◆ **Supplied records**:
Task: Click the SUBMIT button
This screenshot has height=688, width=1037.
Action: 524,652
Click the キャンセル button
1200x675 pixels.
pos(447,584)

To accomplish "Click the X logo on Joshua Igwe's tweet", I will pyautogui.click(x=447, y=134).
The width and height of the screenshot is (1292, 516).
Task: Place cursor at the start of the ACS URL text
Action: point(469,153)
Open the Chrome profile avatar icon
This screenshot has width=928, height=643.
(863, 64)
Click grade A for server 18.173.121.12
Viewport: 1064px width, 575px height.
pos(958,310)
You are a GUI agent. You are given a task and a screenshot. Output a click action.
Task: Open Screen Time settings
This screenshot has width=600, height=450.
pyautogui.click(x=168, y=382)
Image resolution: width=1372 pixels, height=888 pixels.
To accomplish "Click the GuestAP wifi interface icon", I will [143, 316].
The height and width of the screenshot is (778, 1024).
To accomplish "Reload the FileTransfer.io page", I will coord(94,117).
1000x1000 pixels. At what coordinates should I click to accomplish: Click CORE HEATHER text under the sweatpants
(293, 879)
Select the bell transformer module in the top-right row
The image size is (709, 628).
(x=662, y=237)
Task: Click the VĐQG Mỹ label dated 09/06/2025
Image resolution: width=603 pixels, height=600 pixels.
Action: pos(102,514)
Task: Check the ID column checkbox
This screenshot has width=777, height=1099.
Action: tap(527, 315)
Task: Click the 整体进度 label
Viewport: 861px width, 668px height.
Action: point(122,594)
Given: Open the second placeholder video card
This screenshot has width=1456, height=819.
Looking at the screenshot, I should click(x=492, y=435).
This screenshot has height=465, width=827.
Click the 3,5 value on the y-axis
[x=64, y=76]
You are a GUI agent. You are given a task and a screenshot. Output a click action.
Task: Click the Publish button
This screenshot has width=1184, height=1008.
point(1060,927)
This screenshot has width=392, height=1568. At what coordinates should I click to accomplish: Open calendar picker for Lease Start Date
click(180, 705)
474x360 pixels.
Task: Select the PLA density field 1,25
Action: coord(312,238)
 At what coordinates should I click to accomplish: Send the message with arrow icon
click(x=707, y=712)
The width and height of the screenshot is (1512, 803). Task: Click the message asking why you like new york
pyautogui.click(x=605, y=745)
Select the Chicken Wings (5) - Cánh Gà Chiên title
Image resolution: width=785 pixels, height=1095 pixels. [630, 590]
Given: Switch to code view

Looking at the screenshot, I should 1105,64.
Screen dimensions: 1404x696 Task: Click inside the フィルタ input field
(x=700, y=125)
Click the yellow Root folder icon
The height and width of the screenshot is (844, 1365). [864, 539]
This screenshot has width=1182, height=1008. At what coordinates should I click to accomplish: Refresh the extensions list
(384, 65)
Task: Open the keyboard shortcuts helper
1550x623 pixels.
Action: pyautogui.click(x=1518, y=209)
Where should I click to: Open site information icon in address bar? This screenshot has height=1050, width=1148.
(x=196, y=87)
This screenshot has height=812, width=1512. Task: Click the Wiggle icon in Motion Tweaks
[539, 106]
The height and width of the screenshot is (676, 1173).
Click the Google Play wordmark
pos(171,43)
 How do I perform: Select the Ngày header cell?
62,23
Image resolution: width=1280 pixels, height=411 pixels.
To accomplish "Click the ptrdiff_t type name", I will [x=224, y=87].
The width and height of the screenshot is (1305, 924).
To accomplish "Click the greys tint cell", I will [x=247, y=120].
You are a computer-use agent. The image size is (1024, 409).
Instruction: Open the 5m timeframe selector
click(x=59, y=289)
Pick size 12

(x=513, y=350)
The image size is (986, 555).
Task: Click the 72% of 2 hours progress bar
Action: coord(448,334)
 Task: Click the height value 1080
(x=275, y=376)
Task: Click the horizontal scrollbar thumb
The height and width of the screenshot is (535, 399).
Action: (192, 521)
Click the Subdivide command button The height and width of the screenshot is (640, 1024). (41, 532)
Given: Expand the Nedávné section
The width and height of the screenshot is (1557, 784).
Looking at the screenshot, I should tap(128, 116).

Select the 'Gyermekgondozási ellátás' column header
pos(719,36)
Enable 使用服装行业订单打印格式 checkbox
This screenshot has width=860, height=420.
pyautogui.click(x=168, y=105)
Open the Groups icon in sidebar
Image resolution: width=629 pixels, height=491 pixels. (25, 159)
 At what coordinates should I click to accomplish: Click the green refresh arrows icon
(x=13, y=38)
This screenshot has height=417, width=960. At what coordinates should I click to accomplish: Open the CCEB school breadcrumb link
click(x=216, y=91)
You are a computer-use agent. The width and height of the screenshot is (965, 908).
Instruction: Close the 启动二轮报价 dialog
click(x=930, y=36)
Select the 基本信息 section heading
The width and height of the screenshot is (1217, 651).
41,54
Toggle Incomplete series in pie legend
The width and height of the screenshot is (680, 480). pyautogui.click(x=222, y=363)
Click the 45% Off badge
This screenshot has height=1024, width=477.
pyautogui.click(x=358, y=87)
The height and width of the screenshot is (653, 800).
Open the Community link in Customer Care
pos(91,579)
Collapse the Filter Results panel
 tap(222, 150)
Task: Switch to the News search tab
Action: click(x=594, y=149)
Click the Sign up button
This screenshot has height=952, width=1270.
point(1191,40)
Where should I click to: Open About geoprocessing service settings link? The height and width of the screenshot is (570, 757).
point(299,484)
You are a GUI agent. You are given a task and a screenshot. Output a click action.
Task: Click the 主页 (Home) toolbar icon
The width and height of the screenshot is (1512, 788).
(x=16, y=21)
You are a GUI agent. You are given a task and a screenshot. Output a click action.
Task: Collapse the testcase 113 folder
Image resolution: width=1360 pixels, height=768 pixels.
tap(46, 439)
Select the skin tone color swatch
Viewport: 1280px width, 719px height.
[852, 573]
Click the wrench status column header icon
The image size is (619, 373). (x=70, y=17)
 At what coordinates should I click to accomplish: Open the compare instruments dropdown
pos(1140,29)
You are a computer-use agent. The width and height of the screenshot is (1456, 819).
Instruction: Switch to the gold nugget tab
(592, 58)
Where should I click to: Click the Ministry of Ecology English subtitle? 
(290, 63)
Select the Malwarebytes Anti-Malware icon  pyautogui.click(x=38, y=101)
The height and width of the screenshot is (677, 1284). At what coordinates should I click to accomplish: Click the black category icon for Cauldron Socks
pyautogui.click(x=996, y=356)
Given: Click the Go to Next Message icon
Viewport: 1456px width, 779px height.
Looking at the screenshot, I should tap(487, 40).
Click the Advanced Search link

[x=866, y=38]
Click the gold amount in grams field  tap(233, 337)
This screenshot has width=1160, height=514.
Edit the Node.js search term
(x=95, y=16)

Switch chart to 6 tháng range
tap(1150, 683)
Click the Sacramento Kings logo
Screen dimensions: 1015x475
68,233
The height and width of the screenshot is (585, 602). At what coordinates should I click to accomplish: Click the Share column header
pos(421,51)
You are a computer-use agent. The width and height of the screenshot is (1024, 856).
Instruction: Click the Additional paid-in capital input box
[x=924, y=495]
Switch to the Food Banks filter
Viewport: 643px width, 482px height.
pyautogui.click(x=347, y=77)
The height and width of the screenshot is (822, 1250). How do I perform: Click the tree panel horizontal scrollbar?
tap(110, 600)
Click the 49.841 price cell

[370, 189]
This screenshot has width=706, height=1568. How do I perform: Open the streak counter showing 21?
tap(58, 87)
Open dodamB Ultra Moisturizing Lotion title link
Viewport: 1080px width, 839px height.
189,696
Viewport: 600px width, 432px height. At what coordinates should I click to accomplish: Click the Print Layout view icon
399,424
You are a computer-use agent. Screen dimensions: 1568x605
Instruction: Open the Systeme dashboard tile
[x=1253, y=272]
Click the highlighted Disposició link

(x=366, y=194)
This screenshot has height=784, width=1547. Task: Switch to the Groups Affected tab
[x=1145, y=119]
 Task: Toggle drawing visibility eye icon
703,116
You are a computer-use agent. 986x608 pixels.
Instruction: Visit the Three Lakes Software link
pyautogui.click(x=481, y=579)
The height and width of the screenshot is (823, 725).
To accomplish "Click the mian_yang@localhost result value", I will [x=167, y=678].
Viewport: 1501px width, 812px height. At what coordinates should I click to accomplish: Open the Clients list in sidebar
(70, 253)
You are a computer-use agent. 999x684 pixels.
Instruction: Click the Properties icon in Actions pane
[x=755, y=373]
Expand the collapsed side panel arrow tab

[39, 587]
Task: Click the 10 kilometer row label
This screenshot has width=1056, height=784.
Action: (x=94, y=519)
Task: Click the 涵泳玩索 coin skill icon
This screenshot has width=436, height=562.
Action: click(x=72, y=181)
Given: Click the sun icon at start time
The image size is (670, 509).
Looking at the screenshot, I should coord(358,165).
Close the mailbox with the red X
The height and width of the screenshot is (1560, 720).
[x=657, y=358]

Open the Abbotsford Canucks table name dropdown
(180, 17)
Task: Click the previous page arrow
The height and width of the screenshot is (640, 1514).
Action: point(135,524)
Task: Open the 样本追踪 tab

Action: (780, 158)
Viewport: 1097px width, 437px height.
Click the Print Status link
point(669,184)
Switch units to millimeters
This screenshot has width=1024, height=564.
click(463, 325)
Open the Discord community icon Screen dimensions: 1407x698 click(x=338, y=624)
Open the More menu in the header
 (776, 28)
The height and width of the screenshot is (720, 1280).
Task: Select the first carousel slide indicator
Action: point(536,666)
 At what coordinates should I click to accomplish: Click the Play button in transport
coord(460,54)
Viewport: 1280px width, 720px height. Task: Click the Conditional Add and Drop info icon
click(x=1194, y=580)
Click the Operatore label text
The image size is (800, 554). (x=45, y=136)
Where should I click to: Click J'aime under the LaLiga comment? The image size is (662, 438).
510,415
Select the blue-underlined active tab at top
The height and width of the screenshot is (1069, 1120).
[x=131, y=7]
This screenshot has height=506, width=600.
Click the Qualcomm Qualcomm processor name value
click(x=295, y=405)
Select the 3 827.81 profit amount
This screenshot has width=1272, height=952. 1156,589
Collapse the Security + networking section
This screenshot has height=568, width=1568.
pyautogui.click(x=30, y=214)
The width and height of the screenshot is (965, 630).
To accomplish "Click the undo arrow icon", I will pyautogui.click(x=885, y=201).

◆ **Prompt**: A copy of each line in the data above that holds the string "checkbox" is needed.

◆ **Written response**:
Task: Check the ID column checkbox
Enable 使用服装行业订单打印格式 checkbox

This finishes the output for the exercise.